**Aufgabe a**
Schreib aus dem Artikel über die neuen Mitteilungsblatt-Richtlinien alles von „Sie sagt das“ bis hinunter zu „Meinungsbeiträge zu verbieten.“ wortgetreu ab.

**Extrahierter Text**
↓
Schriesheim im Bild 2023

14.08.2021

Fadime Tuncer zu den neuen Richtlinien fürs Mitteilungsblatt

Die Bürgermeisterstellvertreterin hätte eine Diskussion im Vorfeld besser gefunden.

Schriesheim. (hö) Die Diskussion um die neuen Richtlinien für das Mitteilungsblatt reißt nicht ab, auch im Rathaus nicht. Nach dem RNZ-Bericht vom Donnerstag gab es am selben Tag noch verwaltungsintern eine längere Aussprache, bei der sich auch Bürgermeisterstellvertreterin Fadime Tuncer zu Wort meldete, die gerade den urlaubenden Bürgermeister vertritt.

Dabei, so berichtet Tuncer im Gespräch mit der RNZ, habe Hauptamtsleiter Dominik Morast weiter die Meinung vertreten, dass der neue "Blättchen"-Kurs richtig sei, vor allem weil ihn die Rechtssprechung fordert: Mitteilungsblätter müssten so meinungsfrei wie möglich sein. Tuncer sieht das anders: "Wir hatten schon einmal eine Zensur. Man kann Meinungen – auch die, die man nicht teilt – nicht unterm Deckel halten, sonst explodiert der. Es ist wichtig, dass die Bürgerschaft weiß, was andere Leute denken. Eine Demokratie muss das aushalten."

Sie sagt das vor allem mit Blick auf die Beiträge des AfD-nahen "Demokratie- und Kulturvereins Schriesheim", die etlichen Mitteilungsblatt-Lesern bitter aufgestoßen sind: "Es gab Stimmen, die meinten, diese seien unserer Stadt nicht würdig", so Tuncer, "da wurde die Meinungsfreiheit zu sehr ausgedehnt." Deswegen hätte sie es besser gefunden, solche problematischen Artikel aus dem Blatt herauszunehmen, als nun generell alle Meinungsbeiträge zu verbieten.

Was Tuncer ebenfalls stört: Die neuen Richtlinien wurden den Vereinen, Einrichtungen und Kirchen per E-Mail mitgeteilt, ohne dass es ein (er)klärendes Gespräch oder gar einen Austausch gab: "Diese Änderung kam zu abrupt. Jetzt fühlen sich viele vor den Kopf gestoßen. Eine Diskussion im Vorfeld wäre besser gewesen." Sie hatte es für richtiger gehalten, wenn dieser neue Kurs mit dem Gemeinderat besprochen worden wäre. Nun habe Morast vorgeschlagen, mit den Fraktionssprechern über die Situation zu diskutieren und dann die Betroffenen zu informieren.

Sie selbst findet aber "nur Ankündigungen im Mitteilungsblatt zu wenig", gerade die Beiträge des katholischen Pfarrers Ronny Baier haben ihr besonders gefallen: "Das waren interessante Ansätze. Die Themen bringen einen zum Nachdenken." Und es wäre schade, wenn es die nicht mehr geben würde. Kurz: "Das war ein Radikalschnitt, der zu brutal war." Wenn es nach ihr gegangen wäre, hätte man die alten, eher laxen Richtlinien noch bis Ende der Sommerferien laufen lassen und dann die neuen Richtlinien "mit dem Gemeinderat und den Betroffenen diskutiert". Aber nun vertritt sie ja drei Wochen lang den Bürgermeister, hätte sie dann nicht den neuen harten Mitteilungsblattkurs verhindern können, wenn sie schon ganz anderer Meinung ist? "Die Aussage, so zu verfahren, kam von Herrn Höfer. Das kann ich nicht in drei Wochen umändern, das wäre auch nicht professionell."
↑
**Bereitgestelltes Material**
↓
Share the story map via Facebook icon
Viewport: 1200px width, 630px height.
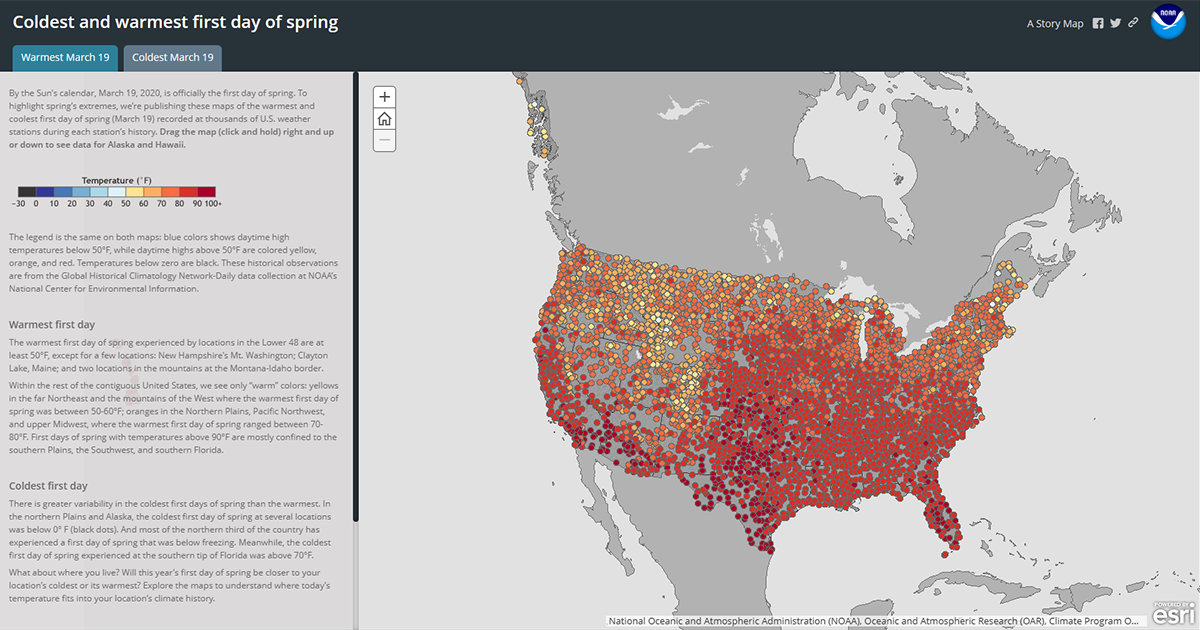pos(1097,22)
↑
↓
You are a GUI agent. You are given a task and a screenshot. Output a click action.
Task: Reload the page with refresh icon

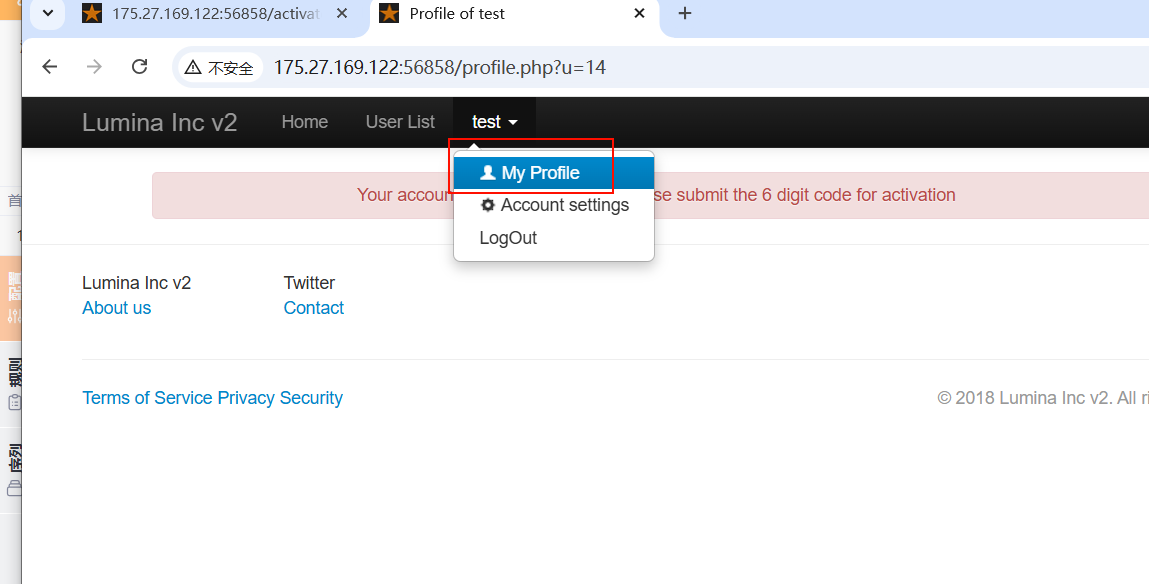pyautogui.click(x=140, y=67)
↑
↓
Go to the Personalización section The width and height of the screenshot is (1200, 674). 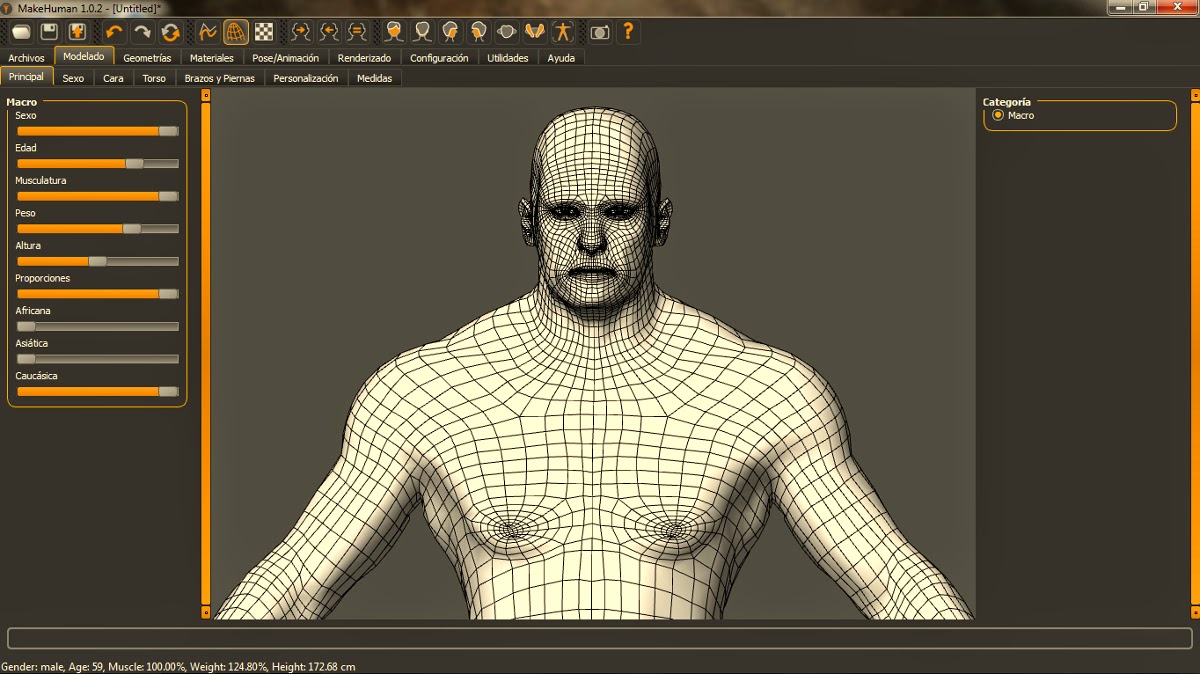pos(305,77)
↑
**Aufgabe b**
Gib aus den Zeilen oben alles von der Zeile mit „Share the story map via Facebook icon“ bis hinunter zur Zeile mit „pos(1097,22)“ als nummerierte Liste wieder. Lass Leerzeilen und die Bilder weg.

**Endergebnis a**
Sie sagt das vor allem mit Blick auf die Beiträge des AfD-nahen "Demokratie- und Kulturvereins Schriesheim", die etlichen Mitteilungsblatt-Lesern bitter aufgestoßen sind: "Es gab Stimmen, die meinten, diese seien unserer Stadt nicht würdig", so Tuncer, "da wurde die Meinungsfreiheit zu sehr ausgedehnt." Deswegen hätte sie es besser gefunden, solche problematischen Artikel aus dem Blatt herauszunehmen, als nun generell alle Meinungsbeiträge zu verbieten.

**Endergebnis b**
1. Share the story map via Facebook icon
2. Viewport: 1200px width, 630px height.
3. pos(1097,22)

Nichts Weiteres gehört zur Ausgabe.